American International Group Inc. has moved closer to repaying the federal government by completing the
sale of American Life Insurance Company to MetLife Inc.
AIG, New York (NYSE:AIG), sold American Life Insurance Company (ALICO) to MetLife, New York (NYSE:MET), for about $16 billion, including $7.2 billion in cash and about $8.8 billion in MetLife stock and other securities. Because of an adjustment provision in the purchase agreement, the final price was about $400 million higher than the companies had previously estimated.

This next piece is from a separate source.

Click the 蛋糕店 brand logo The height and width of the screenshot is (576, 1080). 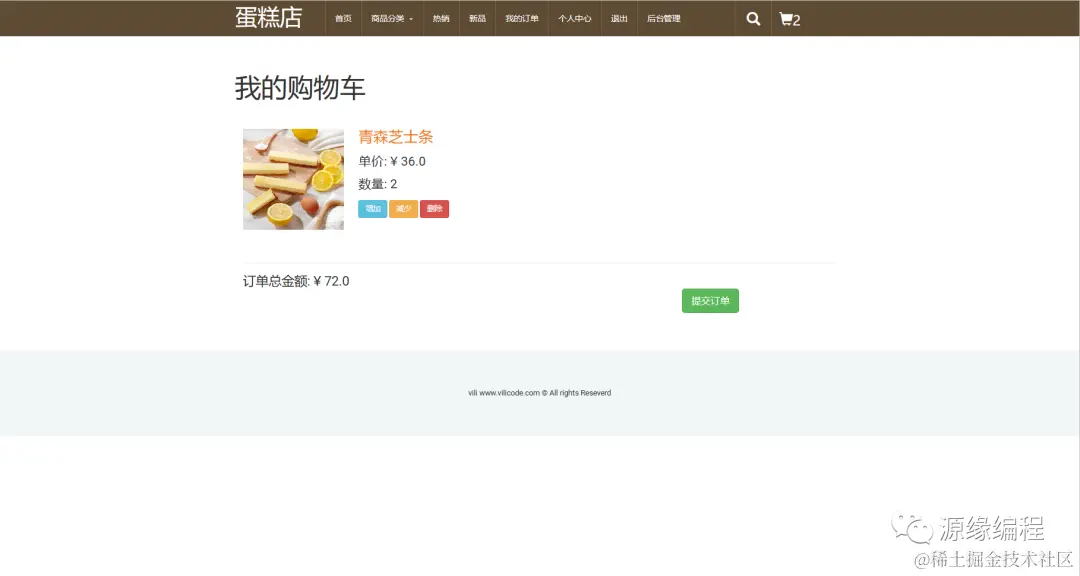[x=270, y=17]
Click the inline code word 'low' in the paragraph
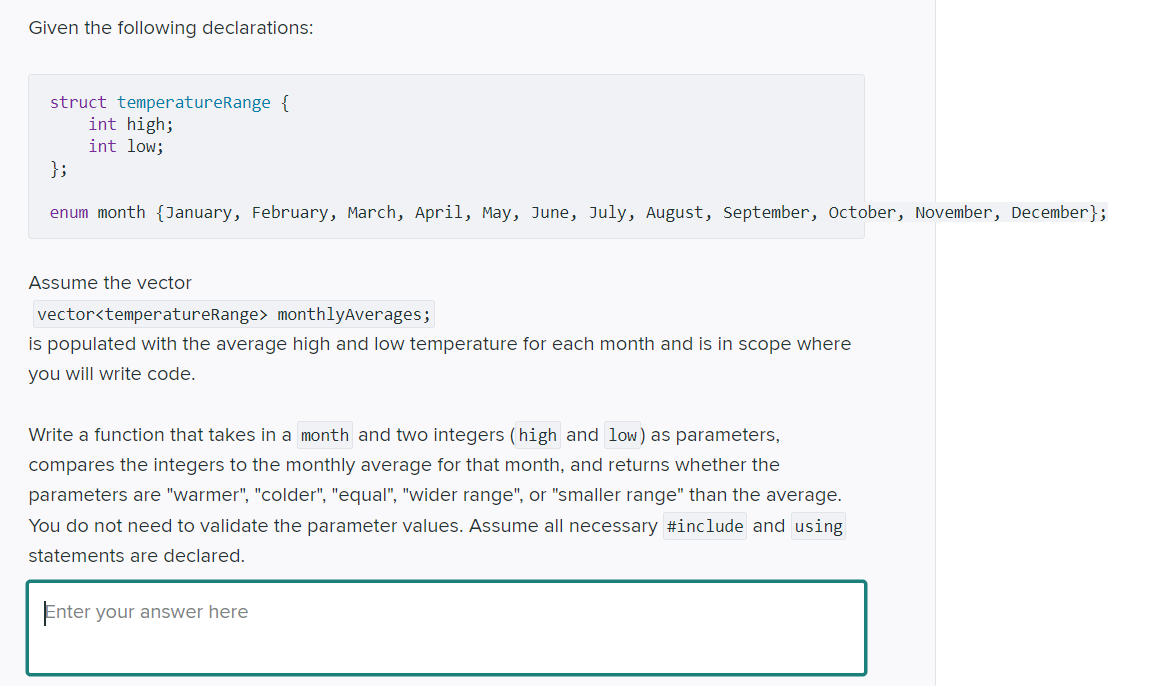1151x686 pixels. point(622,435)
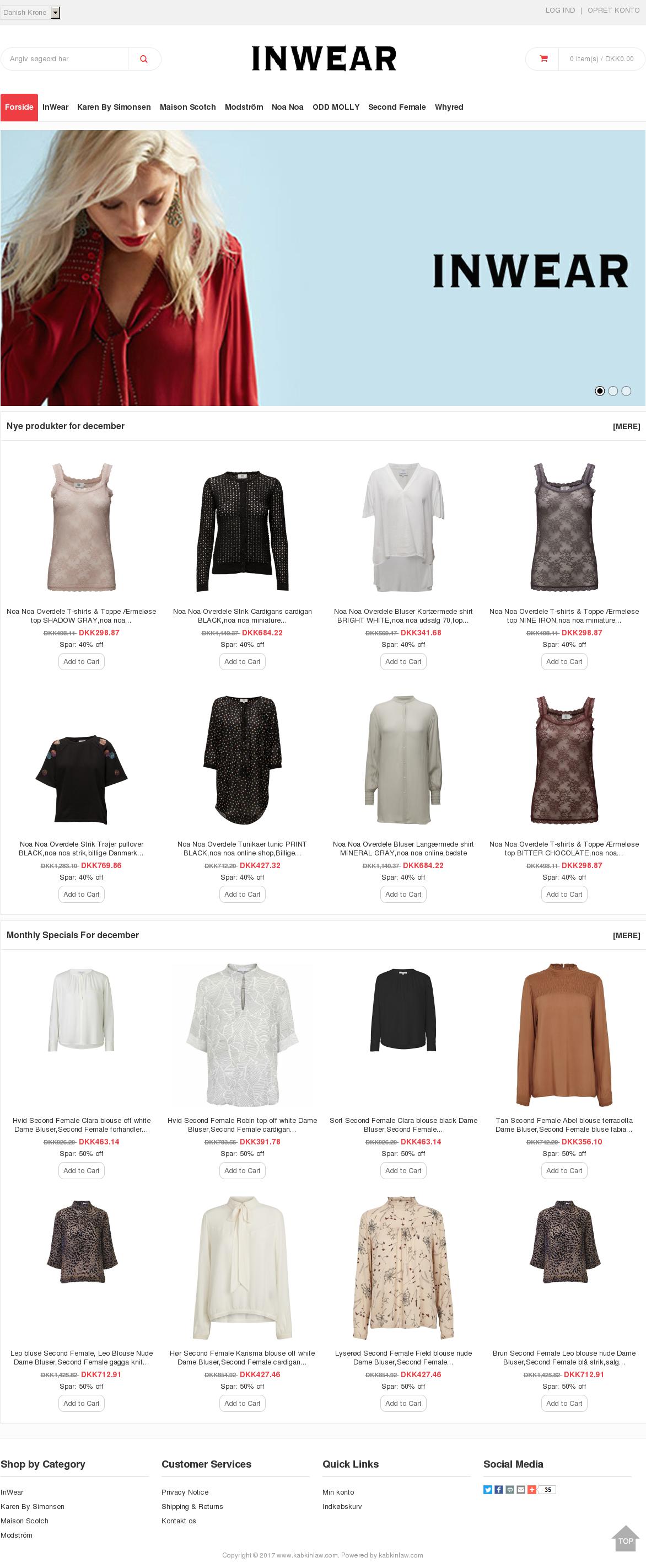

AIG also has raised about $20.5 billion by selling a large stake in American International Assurance Company Ltd. (AIA), Hong Kong, a major Asian life insurer, through an initial public offering (IPO).
AIG now has a total of about $37 billion in cash and securities it can use to pay the U.S. Treasury Department and the Federal Reserve Bank of New York for emergency support supplied during the 2008 financial crisis, when a real estate slump suddenly made mortgages at the heart of arrangements backed by a financial products unit of AIG appear to be toxic.
AIG says it will sell the MetLife securities over time, subject to lock-up provisions and market conditions. AIG will be using the cash to implement an AIG recapitalization plan unveiled Sept. 30.
To carry out the restructuring, AIG hopes to draw up to $22 billion in Troubled Asset Relief Program (TARP) funds from the Treasury Department to buy the New York Fed’s preferred interests in the special purpose vehicles holding AIA and ALICO. The Treasury Department will get the interests. After the restructuring, the U.S. Treasury says, it will own the equivalent of 92.1% of AIG’s common stock, or about 1.7 billion shares.